You’re Wrong About Your Audience
And they’re wrong about you, too.
I got an email today from one of my newsletter subscribers. This line jumped out at me:
“I’m always so pleasantly surprised when you answer me personally — I assume thousands of people read your blog.”
It got me thinking about assumptions.
The sender of that email is technically correct — I do have thousands of newsletter subscribers, but the tone of his comment shocked me.
His perception of my creation doesn’t match mine.
He thinks my newsletter is so big that he’s “pleasantly surprised” I took the time to respond to his email. He assumes, based on what he’s consumed of my creation, that I’m too big, too busy, too important, or too something to bother with him.
Or maybe his assumptions are more about him than me?
Maybe he assumes he doesn’t (or shouldn’t) matter to me? That his status, following, profession, or whatever doesn’t warrant a response?
Whatever the reasons, my actions didn’t match his assumption about our relationship.

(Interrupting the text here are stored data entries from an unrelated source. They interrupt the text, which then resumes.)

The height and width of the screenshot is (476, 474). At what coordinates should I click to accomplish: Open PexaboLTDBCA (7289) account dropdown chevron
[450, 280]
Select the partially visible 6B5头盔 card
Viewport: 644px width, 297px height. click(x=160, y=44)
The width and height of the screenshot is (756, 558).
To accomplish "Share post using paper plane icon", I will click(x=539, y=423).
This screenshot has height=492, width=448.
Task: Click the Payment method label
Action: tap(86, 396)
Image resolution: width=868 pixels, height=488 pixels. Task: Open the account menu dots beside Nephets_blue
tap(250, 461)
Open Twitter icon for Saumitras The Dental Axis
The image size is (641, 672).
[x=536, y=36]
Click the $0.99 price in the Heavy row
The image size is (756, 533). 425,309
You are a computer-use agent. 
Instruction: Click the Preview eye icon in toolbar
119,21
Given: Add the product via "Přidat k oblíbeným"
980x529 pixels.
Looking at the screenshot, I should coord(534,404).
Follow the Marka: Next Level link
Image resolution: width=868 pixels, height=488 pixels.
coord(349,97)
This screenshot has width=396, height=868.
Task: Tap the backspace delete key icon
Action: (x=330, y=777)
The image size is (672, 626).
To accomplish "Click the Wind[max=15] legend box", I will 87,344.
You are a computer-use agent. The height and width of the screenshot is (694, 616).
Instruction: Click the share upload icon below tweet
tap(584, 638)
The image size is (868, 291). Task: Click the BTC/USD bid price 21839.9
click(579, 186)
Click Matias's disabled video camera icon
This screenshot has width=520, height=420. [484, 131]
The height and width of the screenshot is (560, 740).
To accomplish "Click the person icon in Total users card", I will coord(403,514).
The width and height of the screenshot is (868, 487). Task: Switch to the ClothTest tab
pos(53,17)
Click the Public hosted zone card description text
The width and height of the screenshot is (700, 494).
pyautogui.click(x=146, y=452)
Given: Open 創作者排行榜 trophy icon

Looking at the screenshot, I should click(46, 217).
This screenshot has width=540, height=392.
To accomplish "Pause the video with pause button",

The newsletter I write and he consumes created a relationship he didn’t fully understand.
And neither did I. Because his email caught me just as off-guard as my response to his did in the first place.
As the creator of the newsletter I know how many people subscribe, but there are no metrics that tell me how (or if) I impact them. I don’t know how many pay attention or if they care.
Stats about email opens and clicks only tell a partial story. Do people find what I do helpful? Do they connect with it? Enjoy it?
Does my work mean something to them?
I can’t fully know. So I make my own assumptions, just like my subscriber did.
I assume most people don’t feel that connected to it. I assume my audience is small (thousands of subscribers may feel big to some people, but it’s all a matter of perspective — I’m not sure any number will ever feel big to me).
Just like my subscriber assumed he didn’t matter to me, I assumed I didn’t matter to him.
That’s human nature, I guess. But, it turns out, it’s not true.
Just as he was pleasantly surprised to see my response to his email, I was touched to hear from him in the first place.
Having people tell you they value what you create is the most valuable metric.
Our simple email exchange changed our relationship. Or at least our assumptions about this relationship we’ve formed through my newsletter.
It also reminded me that one of the main reasons to create content is to instigate relationships. And often, the people on both sides of those relationships have incorrect assumptions about what’s happening.
What I create means more to my subscribers than I realize. And what they give to me means more than they realize.
Sometimes all it takes are a couple emails to recognize that.
NOTE: As I wrote this post I just got an email from another subscriber who said “I just wanted to take the time to thank you for your inspirational emails and info.”
Needless to say, I’ll reply to her as soon as I hit publish on this post.